# Task objective
Add 26 to each number in the answer coordinates, then write out every line from the line with "[Close Wissenschaft und Forschung] (265, 632)" up to and including the line with "GABIDESIGN (238, 832)", keeping all other text unchanged.

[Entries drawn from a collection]
>> start

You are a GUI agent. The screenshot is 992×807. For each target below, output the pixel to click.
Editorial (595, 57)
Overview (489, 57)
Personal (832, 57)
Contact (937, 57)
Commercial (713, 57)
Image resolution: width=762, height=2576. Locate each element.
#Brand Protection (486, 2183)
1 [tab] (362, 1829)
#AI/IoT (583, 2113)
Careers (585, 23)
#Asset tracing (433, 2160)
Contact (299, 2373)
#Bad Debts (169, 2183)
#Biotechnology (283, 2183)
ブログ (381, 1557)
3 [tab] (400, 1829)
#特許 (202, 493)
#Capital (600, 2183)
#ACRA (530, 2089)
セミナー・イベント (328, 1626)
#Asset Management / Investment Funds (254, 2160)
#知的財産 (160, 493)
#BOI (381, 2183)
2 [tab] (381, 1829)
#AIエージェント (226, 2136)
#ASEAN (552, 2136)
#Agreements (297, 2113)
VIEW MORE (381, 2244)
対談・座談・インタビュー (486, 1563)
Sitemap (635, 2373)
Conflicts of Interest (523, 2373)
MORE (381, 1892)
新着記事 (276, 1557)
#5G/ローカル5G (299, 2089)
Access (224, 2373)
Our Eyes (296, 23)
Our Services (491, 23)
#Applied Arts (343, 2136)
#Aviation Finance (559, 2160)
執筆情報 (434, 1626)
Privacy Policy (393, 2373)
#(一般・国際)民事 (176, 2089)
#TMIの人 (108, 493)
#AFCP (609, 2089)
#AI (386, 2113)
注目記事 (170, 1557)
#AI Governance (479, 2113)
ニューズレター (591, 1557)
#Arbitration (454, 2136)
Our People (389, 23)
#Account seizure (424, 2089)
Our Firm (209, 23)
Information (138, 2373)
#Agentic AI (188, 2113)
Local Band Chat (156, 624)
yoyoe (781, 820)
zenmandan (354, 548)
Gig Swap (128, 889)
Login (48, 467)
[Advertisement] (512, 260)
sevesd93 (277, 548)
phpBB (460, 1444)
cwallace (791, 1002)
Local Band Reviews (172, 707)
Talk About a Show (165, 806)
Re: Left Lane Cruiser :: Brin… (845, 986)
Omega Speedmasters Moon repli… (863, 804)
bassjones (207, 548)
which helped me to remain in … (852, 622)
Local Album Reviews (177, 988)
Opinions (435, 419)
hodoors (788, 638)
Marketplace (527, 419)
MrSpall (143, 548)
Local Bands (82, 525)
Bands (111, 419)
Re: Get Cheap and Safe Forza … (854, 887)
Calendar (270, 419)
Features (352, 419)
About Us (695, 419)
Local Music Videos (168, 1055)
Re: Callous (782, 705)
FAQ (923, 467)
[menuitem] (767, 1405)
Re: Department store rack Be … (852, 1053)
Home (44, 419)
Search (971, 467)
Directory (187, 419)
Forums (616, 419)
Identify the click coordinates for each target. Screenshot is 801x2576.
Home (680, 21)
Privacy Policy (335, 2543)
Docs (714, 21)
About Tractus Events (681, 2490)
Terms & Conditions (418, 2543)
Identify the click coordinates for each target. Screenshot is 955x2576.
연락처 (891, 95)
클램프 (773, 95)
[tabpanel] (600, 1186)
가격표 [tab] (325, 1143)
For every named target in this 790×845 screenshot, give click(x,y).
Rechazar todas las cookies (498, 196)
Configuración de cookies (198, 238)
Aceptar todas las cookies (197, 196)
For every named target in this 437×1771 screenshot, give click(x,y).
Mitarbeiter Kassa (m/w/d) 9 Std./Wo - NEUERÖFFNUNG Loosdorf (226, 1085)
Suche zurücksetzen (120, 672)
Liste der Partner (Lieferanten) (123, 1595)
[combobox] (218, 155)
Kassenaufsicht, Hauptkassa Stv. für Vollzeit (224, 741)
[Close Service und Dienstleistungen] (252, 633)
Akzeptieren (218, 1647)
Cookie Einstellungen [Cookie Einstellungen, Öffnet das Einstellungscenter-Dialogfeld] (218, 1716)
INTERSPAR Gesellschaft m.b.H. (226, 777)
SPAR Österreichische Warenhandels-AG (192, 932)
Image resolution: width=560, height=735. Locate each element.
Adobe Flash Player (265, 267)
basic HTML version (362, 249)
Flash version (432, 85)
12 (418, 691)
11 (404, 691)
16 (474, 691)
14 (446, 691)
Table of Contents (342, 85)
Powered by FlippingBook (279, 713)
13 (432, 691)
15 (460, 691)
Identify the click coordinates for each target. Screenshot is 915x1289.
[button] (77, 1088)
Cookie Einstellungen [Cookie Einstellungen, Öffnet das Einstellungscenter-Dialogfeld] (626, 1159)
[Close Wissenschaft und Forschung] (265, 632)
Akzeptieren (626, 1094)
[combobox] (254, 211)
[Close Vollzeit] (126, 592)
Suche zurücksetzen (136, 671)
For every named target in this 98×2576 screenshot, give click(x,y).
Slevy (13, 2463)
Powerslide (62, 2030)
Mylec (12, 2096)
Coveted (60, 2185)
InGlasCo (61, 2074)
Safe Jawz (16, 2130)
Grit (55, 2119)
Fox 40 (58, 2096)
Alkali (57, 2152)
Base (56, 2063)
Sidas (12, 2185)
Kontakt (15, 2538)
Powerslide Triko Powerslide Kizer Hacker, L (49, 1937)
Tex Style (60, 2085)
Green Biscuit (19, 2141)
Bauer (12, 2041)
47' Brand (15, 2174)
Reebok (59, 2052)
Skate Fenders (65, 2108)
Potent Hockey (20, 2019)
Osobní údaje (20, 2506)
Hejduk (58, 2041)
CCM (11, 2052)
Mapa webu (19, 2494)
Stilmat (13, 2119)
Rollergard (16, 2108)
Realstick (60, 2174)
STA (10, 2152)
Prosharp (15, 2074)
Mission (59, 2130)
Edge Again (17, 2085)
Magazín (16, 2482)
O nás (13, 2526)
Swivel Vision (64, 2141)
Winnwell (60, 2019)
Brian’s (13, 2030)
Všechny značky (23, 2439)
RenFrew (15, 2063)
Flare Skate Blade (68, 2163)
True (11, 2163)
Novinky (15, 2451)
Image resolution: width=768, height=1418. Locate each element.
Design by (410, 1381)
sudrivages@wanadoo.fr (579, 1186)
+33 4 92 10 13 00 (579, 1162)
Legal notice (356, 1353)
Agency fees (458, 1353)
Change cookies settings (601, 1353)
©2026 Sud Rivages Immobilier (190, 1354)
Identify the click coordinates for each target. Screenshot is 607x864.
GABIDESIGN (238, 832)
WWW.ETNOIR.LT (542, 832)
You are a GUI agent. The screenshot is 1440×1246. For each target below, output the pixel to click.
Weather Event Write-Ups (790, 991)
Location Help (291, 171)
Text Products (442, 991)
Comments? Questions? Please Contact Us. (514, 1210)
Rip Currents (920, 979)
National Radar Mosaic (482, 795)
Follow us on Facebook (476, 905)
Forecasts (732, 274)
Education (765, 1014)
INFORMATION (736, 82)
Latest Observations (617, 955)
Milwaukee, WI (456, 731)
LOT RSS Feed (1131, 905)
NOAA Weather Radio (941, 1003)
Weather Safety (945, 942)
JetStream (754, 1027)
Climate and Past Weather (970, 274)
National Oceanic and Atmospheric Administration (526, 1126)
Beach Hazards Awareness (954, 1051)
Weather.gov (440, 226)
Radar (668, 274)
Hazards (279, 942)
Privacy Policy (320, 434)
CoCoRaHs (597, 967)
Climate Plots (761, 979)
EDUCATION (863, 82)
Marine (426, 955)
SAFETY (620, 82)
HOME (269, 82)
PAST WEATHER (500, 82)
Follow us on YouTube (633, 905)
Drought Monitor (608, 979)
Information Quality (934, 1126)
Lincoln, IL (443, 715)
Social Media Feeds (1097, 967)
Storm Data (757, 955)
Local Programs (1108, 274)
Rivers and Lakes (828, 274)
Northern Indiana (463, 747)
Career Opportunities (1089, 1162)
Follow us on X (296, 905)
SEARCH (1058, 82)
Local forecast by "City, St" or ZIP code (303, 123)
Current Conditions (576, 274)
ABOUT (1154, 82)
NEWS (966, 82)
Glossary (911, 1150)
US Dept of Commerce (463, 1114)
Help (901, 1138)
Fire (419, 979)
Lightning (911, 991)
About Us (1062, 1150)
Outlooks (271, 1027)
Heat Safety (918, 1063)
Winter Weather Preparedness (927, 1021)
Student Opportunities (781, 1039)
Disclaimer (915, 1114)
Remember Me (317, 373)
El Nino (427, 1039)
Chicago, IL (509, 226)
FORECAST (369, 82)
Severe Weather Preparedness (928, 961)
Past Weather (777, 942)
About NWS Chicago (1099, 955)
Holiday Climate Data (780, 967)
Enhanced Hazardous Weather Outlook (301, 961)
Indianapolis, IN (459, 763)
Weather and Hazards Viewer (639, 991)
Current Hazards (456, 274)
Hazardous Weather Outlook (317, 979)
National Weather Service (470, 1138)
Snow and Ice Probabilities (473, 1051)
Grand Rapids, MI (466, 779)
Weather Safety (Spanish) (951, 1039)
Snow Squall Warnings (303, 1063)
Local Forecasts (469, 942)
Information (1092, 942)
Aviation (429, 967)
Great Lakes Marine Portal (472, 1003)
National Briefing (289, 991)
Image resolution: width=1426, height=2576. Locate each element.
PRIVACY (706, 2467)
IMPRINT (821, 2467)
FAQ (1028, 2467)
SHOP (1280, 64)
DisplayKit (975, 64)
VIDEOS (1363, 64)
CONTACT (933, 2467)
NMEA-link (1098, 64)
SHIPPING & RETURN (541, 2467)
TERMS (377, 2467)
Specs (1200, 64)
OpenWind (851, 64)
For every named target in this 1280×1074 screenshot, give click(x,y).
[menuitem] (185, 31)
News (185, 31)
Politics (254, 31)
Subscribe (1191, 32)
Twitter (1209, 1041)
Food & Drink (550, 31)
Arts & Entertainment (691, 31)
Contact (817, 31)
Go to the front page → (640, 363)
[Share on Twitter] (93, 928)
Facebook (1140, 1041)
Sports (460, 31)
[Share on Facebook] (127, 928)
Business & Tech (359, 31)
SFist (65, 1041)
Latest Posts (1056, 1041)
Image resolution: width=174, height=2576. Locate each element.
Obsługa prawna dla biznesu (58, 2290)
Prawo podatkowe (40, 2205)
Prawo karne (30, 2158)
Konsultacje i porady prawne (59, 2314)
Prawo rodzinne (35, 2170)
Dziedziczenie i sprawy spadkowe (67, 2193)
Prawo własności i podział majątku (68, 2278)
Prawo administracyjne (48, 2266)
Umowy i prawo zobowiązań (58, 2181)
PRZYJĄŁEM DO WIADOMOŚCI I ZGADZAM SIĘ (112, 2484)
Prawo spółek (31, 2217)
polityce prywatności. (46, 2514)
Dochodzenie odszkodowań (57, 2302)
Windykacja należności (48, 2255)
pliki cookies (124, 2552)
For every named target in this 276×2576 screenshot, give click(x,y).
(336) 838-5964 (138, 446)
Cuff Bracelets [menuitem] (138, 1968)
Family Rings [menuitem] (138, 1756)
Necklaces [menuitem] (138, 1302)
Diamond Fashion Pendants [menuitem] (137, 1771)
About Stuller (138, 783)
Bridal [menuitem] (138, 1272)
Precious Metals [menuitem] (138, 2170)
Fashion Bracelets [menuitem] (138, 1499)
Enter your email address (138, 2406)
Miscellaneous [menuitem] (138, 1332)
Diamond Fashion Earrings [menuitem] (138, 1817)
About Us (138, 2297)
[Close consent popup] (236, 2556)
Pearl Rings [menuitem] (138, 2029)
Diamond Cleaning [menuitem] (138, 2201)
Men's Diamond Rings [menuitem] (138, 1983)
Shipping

>> end

# Output of the exercise
[Close Wissenschaft und Forschung] (291, 658)
Akzeptieren (652, 1120)
[combobox] (280, 237)
[Close Vollzeit] (152, 618)
Suche zurücksetzen (162, 697)
For every named target in this 98×2576 screenshot, give click(x,y).
Slevy (39, 2489)
Powerslide (88, 2056)
Mylec (38, 2122)
Coveted (86, 2211)
InGlasCo (87, 2100)
Safe Jawz (42, 2156)
Grit (81, 2145)
Fox 40 (84, 2122)
Alkali (83, 2178)
Base (82, 2089)
Sidas (38, 2211)
Kontakt (41, 2564)
Powerslide Triko Powerslide Kizer Hacker, L (75, 1963)
Tex Style (86, 2111)
Green Biscuit (45, 2167)
Bauer (38, 2067)
47' Brand (41, 2200)
Reebok (85, 2078)
Skate Fenders (91, 2134)
Potent Hockey (46, 2045)
Osobní údaje (46, 2532)
Hejduk (84, 2067)
CCM (37, 2078)
Mapa webu (45, 2520)
Stilmat (39, 2145)
Rollergard (42, 2134)
Realstick (86, 2200)
STA (36, 2178)
Prosharp (41, 2100)
Mission (85, 2156)
Edge Again (43, 2111)
Magazín (42, 2508)
O nás (39, 2552)
Swivel Vision (90, 2167)
Winnwell (86, 2045)
Brian’s (39, 2056)
Všechny značky (49, 2465)
RenFrew (41, 2089)
Flare Skate Blade (94, 2189)
True (37, 2189)
Novinky (41, 2477)
Image resolution: width=768, height=1418. Locate each element.
Design by (436, 1407)
sudrivages@wanadoo.fr (605, 1212)
+33 4 92 10 13 00 (605, 1188)
Legal notice (382, 1379)
Agency fees (484, 1379)
Change cookies settings (627, 1379)
©2026 Sud Rivages Immobilier (216, 1380)
Identify the click coordinates for each target. Screenshot is 607x864.
GABIDESIGN (264, 858)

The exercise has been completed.